From OSSEC Wiki
| Module | Suposition |
|---|---|
| ossec-analysisd | Master program. Analyzes data from the logs, syscheck,rootcheck, etc. Runs as an unprivileged (ossec) user under chroot. |
| ossec-execd | Execute active responses by calling the configured scripts. Runs as root. |
| ossec-maild | Send e-mail alerts. Runs as an unprivileged user (ossecm) under chroot. |
| ossec-remoted | Server side socket for server/client communications. Runs as an unprivileged user (ossecr) under chroot. |
| ossec-agentd | Agent side socket for server/client communications. Runs as an unprivileged user (ossec) under chroot. |
| ossec-logcollector | Monitor log files and windows event logs (do not use tail). |
| ossec-syscheckd | Does integrity checking and rootkit detection (rootcheck is a module of it). |
| ossec-csyslogd | Client syslog tool to forward OSSEC alerts to remote syslog servers (including SIM/SEMs and log management systems). |
| ossec-monitord | Monitor agent connectivity and compress daily log files. |
- ossec-logcollector on agent machine tails log file & sends to ossec-agent.

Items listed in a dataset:
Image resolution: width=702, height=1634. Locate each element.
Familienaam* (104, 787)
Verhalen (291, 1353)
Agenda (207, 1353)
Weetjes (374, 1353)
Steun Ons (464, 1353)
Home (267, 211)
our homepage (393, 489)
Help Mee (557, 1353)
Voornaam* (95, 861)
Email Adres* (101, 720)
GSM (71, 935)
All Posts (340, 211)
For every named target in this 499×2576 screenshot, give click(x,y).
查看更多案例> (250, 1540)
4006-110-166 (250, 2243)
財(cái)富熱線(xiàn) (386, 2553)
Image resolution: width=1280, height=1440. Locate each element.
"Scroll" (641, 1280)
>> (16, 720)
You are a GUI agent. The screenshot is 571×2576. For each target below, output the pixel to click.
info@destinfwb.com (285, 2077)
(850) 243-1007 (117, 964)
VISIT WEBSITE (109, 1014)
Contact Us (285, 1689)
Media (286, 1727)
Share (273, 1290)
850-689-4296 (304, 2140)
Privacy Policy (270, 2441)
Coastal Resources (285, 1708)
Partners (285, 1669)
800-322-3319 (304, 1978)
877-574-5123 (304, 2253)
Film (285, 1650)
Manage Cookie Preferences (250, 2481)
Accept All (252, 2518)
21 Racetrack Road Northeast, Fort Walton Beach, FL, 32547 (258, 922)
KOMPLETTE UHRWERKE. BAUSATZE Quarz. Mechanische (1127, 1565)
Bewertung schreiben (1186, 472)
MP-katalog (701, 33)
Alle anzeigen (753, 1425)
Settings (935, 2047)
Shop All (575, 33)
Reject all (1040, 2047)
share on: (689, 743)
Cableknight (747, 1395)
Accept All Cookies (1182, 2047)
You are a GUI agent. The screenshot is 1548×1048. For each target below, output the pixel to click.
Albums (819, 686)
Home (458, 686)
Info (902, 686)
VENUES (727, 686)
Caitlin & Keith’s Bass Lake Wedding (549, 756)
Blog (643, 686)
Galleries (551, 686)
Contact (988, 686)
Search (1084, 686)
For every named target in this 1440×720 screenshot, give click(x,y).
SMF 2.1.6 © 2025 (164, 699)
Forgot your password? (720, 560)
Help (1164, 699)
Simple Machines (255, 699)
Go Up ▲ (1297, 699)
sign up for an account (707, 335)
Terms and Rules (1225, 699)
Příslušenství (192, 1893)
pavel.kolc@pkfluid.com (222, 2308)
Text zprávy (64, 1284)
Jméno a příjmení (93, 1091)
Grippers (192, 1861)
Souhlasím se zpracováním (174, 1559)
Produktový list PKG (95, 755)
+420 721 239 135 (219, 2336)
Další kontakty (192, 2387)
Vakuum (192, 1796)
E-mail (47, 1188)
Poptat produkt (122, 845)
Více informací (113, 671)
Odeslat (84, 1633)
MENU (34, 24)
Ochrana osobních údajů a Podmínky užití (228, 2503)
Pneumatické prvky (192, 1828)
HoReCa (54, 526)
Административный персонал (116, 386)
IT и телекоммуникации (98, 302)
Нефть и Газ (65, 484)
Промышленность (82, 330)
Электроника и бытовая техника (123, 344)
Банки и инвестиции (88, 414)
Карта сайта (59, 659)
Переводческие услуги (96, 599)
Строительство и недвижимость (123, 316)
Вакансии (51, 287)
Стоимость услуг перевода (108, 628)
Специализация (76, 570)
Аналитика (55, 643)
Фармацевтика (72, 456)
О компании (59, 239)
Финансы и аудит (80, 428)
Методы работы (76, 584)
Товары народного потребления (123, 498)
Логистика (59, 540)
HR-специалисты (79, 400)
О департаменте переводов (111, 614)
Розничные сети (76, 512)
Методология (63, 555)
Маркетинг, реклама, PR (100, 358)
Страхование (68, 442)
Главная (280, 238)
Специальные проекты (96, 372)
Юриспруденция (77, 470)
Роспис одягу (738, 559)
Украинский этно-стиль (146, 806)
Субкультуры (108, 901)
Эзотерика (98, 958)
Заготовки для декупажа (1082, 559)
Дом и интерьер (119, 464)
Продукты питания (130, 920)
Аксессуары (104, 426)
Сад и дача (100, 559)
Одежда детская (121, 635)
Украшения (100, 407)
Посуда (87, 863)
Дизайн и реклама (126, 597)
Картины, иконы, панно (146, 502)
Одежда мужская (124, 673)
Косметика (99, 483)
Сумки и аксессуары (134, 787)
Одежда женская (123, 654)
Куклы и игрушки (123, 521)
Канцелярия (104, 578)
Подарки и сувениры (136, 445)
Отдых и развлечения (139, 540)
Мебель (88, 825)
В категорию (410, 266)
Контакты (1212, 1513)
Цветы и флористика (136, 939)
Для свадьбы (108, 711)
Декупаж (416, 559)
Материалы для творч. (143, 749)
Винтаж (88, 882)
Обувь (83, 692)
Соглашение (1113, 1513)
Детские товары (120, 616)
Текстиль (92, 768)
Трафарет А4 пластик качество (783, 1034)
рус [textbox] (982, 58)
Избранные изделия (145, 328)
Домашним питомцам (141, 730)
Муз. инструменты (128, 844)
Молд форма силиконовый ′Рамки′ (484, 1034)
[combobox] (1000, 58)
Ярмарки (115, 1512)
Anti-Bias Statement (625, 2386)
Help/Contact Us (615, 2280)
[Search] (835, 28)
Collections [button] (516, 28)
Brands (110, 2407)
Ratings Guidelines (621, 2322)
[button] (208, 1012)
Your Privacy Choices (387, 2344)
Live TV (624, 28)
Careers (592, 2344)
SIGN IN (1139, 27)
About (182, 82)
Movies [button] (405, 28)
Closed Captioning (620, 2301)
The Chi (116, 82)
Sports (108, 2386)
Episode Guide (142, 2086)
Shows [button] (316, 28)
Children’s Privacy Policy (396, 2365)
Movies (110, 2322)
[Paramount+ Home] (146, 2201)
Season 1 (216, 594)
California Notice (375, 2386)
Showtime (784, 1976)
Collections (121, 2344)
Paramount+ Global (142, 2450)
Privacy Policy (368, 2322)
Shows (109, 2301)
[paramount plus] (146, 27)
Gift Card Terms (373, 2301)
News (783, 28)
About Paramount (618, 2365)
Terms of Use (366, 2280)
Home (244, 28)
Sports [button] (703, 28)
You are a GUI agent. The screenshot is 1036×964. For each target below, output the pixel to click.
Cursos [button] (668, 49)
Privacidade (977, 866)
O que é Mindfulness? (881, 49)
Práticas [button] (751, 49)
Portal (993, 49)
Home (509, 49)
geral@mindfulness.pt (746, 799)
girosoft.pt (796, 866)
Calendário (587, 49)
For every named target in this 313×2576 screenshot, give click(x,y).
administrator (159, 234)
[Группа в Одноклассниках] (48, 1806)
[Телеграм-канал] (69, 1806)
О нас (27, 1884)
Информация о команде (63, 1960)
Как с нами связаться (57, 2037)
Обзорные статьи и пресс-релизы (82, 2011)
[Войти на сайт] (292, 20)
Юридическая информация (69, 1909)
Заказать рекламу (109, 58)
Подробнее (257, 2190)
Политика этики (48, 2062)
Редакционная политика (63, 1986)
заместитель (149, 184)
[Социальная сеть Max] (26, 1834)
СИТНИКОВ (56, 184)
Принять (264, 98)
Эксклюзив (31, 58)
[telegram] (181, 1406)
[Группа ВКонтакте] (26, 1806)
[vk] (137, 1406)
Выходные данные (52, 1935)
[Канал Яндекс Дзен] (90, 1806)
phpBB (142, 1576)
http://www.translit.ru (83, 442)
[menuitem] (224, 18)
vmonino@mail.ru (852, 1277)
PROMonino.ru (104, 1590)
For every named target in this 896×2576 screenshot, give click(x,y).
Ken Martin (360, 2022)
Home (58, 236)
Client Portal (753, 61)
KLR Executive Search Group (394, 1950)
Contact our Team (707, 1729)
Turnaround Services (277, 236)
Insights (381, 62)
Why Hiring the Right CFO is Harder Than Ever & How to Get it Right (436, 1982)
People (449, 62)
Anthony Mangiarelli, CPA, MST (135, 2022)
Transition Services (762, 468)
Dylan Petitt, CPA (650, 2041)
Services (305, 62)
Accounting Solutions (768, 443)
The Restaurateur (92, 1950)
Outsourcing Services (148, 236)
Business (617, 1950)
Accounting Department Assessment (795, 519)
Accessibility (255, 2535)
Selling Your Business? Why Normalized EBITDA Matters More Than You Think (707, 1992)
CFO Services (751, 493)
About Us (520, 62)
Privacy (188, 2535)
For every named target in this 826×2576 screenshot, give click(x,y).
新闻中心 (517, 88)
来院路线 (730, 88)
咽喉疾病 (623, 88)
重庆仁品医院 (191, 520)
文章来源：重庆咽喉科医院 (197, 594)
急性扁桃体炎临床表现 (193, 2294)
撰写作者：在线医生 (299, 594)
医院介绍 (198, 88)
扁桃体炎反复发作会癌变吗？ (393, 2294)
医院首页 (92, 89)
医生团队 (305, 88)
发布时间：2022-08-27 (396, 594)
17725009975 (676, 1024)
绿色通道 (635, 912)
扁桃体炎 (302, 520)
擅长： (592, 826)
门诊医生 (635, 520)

■ Tasks to complete
**a)** Answer these questions about the OSSEC modules table:
(i) Under which unprivileged user does ossec-maild run?
(ii) Which module runs as root?
(iii) What two jobs does ossec-monitord do?
**b)** Continue the text about OSSEC modules from its last line, adding a few more points in the same bulleted style.

■ Answers by item number
**a)**
(i) ossecm
(ii) ossec-execd
(iii) It monitors agent connectivity and compresses daily log files.

**b)**
- ossec-agent routes the information to the ossec-server (on server system).
- ossec-remoted receives data, uncompress and unencrypt it and sends to analysysd.
- ossec-analysisd detects an actionable issue
- ossec-analysisd actions:
- ossec-analysisd sends information to ossec-execd (if response is configured to run in the server side).
- ossec-analysisd sends information to ossec-remoted (if response is configured to run in the agent).
- ossec-maild monitors analysisd and generate e-mail alert.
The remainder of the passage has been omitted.